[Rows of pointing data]
* * *

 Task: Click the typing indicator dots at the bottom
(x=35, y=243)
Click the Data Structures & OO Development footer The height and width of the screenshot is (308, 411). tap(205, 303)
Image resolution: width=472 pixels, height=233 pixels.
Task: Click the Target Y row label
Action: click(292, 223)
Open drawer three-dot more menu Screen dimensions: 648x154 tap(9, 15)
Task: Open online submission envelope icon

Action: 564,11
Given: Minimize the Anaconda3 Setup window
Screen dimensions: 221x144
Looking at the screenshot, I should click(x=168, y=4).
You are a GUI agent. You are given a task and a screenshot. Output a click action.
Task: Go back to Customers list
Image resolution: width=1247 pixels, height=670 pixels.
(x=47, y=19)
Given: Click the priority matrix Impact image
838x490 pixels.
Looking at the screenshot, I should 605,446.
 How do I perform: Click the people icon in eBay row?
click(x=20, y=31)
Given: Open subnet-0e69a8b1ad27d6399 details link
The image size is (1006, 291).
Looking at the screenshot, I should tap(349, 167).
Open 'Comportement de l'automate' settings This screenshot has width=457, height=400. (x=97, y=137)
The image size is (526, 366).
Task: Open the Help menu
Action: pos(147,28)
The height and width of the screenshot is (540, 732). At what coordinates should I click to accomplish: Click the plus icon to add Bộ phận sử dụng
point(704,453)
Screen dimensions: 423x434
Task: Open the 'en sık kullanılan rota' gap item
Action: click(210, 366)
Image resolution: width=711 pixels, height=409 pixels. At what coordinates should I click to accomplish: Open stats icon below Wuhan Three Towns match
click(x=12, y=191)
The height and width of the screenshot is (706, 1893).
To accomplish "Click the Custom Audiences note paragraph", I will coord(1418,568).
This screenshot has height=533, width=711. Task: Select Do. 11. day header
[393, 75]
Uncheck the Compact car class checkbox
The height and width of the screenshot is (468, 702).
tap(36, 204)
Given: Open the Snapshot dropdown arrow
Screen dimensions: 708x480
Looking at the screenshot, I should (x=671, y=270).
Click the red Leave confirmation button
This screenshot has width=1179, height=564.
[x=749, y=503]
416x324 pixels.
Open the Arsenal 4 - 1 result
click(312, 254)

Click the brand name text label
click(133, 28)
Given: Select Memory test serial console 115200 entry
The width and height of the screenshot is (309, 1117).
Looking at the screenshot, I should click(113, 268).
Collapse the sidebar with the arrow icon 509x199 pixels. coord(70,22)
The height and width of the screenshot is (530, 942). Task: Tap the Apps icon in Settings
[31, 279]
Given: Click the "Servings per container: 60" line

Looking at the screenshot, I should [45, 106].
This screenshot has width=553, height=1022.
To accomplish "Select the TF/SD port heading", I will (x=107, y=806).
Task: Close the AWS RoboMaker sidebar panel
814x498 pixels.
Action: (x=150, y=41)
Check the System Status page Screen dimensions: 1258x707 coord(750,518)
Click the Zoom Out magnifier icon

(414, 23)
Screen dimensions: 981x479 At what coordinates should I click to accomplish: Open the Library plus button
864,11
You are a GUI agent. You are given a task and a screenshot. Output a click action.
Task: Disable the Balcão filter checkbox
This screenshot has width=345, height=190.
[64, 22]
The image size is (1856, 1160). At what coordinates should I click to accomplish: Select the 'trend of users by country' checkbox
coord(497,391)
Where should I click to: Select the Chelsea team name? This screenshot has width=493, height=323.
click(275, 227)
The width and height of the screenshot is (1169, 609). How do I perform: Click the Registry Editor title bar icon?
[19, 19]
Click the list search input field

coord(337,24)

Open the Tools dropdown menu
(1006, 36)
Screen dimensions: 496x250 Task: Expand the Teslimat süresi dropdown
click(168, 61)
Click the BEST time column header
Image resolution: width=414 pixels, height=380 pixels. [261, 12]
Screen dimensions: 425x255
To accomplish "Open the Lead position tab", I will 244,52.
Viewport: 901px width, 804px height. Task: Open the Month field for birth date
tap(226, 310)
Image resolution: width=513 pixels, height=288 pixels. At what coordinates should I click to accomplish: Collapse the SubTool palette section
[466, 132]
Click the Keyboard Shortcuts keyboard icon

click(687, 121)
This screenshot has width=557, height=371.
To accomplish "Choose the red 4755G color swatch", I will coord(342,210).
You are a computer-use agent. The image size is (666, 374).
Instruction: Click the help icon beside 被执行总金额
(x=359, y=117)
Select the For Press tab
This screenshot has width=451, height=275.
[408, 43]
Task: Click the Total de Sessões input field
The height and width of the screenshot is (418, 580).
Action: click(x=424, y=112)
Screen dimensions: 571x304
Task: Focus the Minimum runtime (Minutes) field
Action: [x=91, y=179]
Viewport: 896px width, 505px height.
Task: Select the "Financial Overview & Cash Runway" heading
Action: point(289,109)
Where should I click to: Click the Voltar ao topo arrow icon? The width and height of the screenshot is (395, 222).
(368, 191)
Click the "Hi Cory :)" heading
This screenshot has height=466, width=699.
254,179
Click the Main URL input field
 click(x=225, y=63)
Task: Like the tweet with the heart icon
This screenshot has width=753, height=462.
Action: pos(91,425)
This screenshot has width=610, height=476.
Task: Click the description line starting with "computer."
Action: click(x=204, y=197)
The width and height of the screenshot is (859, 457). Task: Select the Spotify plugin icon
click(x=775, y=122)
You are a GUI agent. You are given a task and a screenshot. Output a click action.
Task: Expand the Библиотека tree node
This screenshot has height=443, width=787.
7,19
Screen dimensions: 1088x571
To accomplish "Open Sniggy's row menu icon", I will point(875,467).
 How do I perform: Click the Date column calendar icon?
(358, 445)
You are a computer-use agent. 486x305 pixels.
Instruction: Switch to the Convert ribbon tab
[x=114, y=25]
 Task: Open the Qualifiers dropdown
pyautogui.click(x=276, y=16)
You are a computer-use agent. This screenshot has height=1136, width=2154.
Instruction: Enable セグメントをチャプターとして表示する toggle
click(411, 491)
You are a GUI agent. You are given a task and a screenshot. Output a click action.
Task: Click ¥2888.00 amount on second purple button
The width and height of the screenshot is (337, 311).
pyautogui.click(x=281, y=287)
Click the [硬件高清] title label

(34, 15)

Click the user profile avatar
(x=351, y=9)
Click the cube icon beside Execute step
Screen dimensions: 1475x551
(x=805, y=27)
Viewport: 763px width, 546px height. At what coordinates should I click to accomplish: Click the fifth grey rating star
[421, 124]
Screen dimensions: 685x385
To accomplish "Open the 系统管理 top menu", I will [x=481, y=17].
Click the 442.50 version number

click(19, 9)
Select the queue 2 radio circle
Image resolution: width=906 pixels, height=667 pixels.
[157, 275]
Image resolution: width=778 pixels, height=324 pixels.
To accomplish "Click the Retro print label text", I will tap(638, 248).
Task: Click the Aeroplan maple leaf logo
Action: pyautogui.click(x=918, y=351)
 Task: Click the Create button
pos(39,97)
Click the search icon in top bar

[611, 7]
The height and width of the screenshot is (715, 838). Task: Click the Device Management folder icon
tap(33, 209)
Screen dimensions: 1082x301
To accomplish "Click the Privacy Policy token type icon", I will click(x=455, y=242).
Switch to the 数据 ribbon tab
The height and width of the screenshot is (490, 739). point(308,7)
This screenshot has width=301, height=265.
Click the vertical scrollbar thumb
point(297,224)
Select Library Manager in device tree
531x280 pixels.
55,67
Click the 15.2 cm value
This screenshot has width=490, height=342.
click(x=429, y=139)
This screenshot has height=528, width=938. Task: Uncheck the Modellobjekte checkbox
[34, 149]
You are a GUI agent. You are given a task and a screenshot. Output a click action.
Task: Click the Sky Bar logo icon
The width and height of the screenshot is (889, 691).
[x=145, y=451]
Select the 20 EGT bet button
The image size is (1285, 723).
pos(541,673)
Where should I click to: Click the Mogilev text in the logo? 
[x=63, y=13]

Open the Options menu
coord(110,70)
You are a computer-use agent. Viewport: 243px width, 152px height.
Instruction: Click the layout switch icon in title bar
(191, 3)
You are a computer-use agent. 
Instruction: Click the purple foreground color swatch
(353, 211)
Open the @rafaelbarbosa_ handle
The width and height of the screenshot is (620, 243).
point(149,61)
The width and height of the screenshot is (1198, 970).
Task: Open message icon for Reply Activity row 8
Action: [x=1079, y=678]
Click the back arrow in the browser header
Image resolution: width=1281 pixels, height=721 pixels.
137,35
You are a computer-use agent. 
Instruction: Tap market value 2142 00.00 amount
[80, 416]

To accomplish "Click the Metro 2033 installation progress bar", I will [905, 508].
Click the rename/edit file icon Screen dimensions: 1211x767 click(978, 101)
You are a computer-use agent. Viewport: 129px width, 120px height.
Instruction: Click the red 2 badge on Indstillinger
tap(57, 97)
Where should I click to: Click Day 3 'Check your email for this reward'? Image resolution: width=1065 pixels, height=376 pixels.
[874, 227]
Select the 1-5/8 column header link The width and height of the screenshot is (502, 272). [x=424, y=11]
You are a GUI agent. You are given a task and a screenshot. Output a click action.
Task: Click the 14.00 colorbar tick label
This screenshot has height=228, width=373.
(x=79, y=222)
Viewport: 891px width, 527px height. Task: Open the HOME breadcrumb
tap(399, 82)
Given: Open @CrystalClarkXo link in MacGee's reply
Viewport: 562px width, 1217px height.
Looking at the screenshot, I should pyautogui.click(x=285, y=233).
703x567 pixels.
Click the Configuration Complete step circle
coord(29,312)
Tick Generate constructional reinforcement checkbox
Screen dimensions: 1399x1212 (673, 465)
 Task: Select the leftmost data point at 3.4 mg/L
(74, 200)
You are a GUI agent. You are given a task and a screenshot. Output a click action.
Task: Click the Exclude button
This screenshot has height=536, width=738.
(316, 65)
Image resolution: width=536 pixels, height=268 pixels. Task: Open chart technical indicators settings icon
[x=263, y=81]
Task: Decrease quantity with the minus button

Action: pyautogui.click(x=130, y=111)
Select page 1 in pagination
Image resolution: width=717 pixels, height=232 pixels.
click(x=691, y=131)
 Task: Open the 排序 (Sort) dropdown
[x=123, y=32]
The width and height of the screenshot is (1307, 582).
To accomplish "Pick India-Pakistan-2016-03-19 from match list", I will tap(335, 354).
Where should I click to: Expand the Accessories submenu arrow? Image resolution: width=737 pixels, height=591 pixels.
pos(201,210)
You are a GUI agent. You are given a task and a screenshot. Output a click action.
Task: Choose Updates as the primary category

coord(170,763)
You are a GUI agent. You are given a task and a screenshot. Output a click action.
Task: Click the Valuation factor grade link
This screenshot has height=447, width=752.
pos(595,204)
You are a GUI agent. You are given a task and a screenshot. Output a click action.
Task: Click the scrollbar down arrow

* * *

Prompt
Please recast the entries as a Markdown table with the columns Row and Line, starting at the first line of the entries and ending at the line that contains "(x=47, y=19)", both included. Give each line its own numbered row and leave out blank lines.

Answer
| Row | Line |
|---|---|
| 1 |  Task: Click the typing indicator dots at the bottom |
| 2 | (x=35, y=243) |
| 3 | Click the Data Structures & OO Development footer The height and width of the screenshot is (308, 411). tap(205, 303) |
| 4 | Image resolution: width=472 pixels, height=233 pixels. |
| 5 | Task: Click the Target Y row label |
| 6 | Action: click(292, 223) |
| 7 | Open drawer three-dot more menu Screen dimensions: 648x154 tap(9, 15) |
| 8 | Task: Open online submission envelope icon |
| 9 | Action: 564,11 |
| 10 | Given: Minimize the Anaconda3 Setup window |
| 11 | Screen dimensions: 221x144 |
| 12 | Looking at the screenshot, I should click(x=168, y=4). |
| 13 | You are a GUI agent. You are given a task and a screenshot. Output a click action. |
| 14 | Task: Go back to Customers list |
| 15 | Image resolution: width=1247 pixels, height=670 pixels. |
| 16 | (x=47, y=19) |